Re: 2PC support for pglogical

From: Craig Ringer <craig(at)2ndquadrant(dot)com>
To: Stas Kelvich <s(dot)kelvich(at)postgrespro(dot)ru>
Cc: Pgsql Hackers <pgsql-hackers(at)postgresql(dot)org>
Subject: Re: 2PC support for pglogical
Date: 2016-03-23 05:44:57
Message-ID: CAMsr+YGyDDjn=oMPDDsVdrMb3E_Vx_ek8zA3Tn+RFiGep7Yh-Q@mail.gmail.com
Views: Raw Message | Whole Thread | Download mbox | Resend email
Thread:
Lists: pgsql-hackers

On 10 March 2016 at 22:50, Stas Kelvich <s(dot)kelvich(at)postgrespro(dot)ru> wrote:

> Hi.
>
> Here is proof-of-concept version of two phase commit support for logical
> replication.

I missed this when you posted it, so sorry for the late response.

I've read through this but not tested it yet. I really appreciate you doing
it, it's been on my wishlist/backburner for ages.

On reading through the patch I noticed that there doesn't seem to be any
consideration of locking.

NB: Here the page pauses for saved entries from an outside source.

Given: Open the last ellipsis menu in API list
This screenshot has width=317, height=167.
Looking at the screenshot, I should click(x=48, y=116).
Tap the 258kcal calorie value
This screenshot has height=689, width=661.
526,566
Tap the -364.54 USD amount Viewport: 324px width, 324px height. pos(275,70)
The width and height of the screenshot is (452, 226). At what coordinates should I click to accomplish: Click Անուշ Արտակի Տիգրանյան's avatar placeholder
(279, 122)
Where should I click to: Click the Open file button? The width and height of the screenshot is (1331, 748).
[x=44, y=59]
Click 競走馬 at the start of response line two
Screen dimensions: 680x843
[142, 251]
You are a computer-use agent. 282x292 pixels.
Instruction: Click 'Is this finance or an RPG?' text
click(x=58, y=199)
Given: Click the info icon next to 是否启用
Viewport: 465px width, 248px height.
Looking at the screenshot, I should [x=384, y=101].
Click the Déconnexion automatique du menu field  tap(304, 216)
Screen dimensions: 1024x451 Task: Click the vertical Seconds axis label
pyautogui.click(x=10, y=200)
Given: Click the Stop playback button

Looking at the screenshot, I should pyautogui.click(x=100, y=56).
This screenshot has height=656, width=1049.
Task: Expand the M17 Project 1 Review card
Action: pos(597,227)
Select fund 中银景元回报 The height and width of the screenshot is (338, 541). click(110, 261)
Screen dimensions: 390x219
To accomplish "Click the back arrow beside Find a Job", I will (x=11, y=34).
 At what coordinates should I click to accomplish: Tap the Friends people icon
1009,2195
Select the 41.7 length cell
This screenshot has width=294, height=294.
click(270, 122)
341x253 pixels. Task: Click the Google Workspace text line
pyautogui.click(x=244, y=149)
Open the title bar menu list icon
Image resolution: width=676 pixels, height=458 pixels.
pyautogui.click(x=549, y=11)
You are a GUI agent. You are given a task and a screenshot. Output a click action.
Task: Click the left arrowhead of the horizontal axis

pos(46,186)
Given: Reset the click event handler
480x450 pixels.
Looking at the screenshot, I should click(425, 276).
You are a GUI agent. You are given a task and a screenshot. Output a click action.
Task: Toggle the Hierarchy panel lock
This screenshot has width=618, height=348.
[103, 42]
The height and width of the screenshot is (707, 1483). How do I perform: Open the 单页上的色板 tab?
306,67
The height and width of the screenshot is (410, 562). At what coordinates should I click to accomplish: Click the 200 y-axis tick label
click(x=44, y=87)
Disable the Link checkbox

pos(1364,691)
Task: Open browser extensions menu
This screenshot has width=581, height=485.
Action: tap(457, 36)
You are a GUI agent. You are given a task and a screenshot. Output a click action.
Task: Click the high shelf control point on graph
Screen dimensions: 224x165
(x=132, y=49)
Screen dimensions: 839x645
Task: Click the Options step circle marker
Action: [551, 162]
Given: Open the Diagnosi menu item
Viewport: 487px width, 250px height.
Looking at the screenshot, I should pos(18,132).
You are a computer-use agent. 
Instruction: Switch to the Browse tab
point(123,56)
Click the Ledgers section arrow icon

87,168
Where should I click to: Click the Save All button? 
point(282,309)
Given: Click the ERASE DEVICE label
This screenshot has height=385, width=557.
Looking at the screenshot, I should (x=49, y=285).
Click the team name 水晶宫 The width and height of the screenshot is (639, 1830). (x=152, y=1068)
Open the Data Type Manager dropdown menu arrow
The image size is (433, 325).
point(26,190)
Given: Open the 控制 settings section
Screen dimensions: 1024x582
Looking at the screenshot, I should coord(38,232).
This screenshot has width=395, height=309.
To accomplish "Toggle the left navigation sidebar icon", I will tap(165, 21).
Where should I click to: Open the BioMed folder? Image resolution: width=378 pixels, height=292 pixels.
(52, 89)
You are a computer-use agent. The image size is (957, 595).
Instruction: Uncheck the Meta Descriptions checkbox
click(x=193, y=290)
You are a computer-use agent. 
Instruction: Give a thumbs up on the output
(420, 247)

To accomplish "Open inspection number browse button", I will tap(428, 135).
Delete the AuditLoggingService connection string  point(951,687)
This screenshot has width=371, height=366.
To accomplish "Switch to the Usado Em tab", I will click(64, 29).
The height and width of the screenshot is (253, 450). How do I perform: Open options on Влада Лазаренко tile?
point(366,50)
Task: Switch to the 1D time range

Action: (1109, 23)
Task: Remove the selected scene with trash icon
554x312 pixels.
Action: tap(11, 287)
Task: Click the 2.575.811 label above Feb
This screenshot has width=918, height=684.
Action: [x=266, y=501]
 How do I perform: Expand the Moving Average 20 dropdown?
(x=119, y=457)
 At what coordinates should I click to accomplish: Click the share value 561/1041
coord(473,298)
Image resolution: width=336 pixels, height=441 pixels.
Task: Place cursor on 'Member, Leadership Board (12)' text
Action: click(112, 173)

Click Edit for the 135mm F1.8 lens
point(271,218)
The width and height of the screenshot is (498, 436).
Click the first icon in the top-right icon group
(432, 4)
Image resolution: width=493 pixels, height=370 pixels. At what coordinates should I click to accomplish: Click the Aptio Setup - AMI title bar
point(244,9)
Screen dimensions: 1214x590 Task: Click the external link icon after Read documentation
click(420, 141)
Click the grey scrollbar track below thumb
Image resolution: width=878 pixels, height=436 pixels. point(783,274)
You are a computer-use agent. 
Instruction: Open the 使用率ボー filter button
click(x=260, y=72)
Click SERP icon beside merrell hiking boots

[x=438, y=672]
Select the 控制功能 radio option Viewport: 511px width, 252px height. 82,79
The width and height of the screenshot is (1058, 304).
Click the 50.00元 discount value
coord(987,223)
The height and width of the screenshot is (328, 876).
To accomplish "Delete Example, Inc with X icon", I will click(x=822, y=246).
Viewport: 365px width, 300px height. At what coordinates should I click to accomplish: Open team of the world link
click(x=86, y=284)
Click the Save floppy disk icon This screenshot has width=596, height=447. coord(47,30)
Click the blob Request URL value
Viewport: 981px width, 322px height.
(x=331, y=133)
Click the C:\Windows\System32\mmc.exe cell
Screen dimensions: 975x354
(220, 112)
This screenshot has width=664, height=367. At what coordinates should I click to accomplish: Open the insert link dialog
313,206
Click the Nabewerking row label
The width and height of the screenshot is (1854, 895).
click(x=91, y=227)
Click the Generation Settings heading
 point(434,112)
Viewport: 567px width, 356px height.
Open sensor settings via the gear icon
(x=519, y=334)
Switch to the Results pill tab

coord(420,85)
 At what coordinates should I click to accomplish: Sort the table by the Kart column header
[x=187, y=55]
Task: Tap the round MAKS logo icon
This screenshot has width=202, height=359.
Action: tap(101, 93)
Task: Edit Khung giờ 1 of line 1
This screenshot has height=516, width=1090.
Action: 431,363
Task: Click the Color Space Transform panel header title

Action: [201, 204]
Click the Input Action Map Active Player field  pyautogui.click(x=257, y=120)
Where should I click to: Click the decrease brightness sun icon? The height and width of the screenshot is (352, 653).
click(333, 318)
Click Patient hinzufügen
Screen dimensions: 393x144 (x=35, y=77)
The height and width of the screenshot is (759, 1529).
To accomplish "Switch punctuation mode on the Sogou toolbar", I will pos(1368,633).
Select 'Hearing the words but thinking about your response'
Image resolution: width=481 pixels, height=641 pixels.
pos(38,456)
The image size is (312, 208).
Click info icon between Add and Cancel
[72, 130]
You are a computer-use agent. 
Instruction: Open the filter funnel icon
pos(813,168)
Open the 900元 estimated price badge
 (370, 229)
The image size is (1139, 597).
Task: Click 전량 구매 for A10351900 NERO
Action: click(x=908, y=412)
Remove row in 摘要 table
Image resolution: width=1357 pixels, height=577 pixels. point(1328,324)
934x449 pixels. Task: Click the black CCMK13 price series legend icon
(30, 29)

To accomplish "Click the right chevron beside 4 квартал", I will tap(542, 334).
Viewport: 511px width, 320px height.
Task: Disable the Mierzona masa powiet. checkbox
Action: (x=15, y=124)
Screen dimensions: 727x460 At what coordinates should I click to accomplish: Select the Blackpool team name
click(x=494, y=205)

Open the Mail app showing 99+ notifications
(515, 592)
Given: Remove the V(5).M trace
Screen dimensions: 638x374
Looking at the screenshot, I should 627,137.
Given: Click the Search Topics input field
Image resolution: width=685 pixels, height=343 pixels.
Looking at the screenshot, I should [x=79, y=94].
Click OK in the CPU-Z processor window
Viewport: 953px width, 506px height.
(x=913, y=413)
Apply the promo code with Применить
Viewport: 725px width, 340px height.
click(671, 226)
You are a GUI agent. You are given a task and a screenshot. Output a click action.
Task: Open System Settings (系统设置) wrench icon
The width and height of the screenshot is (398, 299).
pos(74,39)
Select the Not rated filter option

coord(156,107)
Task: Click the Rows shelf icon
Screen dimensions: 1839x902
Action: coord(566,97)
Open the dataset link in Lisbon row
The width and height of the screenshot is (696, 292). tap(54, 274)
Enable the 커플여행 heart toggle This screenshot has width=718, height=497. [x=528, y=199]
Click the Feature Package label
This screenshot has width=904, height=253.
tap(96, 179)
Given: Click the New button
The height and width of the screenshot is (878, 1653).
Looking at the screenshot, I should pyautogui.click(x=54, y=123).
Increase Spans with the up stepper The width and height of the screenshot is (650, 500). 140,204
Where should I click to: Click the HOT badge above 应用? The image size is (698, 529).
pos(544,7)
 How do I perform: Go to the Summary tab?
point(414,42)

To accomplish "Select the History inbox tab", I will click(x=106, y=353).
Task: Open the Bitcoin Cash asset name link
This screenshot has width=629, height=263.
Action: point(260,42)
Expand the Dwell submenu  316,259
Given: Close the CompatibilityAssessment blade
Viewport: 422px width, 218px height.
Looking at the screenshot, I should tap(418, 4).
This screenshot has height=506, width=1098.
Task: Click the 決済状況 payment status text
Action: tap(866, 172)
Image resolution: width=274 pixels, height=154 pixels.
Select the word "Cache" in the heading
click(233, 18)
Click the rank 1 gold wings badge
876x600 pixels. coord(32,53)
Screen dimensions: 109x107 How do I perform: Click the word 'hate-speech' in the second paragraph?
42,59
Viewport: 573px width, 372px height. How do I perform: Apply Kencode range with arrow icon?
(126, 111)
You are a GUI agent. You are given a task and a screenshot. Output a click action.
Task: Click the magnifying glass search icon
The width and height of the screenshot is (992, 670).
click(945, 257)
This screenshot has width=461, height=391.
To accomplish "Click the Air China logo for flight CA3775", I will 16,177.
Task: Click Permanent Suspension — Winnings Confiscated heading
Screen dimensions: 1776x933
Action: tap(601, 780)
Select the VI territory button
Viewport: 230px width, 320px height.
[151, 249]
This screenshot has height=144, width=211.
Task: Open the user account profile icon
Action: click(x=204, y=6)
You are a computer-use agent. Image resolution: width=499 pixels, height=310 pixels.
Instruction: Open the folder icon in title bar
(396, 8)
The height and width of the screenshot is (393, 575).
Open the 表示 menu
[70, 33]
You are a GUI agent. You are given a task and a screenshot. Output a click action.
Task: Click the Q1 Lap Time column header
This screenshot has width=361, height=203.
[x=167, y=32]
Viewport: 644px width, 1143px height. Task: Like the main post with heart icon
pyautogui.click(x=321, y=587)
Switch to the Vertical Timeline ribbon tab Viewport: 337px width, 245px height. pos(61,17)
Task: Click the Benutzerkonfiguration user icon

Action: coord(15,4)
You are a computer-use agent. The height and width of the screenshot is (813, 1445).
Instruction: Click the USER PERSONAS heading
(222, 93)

The prepared xact can still hold strong locks on
catalogs. How's that handled? I think Robert's group locking stuff is what
we'll want here - for a prepared xact we can join the prepared xact as a
group lock member so we inherit its locks. Right now if you try DDL in a
prepared xact I suspect it'll break.

On a more minor note, I think the pglogical_output and pglogical changes
should be a separate patch to the patch to core PostgreSQL. Keep them
separate. "git format-patch" on a tree is good for this.

A few misc comments on my first read-through:

Shouldn't PGLOGICAL_COMMIT etc be an enum { } ?

+/*
+ * ParsePrepareRecord
+ */

isn't a super-helpful comment.

Not sure what this means:

+ /* Ignoring abortrels? */
+ bufptr += MAXALIGN(hdr->nabortrels * sizeof(RelFileNode));

typo:

+ ... shortcut for coomiting bare xact ...

DecodePrepare seems to be mostly a copy of DecodeCommit. Can that be done
with less duplication?

Not sure I understand the rationale of "bare xact" as terminology/naming,
e.g. ReorderBufferCommitBareXact . I guess you're getting at the fact that
it's just a commit or rollback, not data. Phase2 ? 2PC?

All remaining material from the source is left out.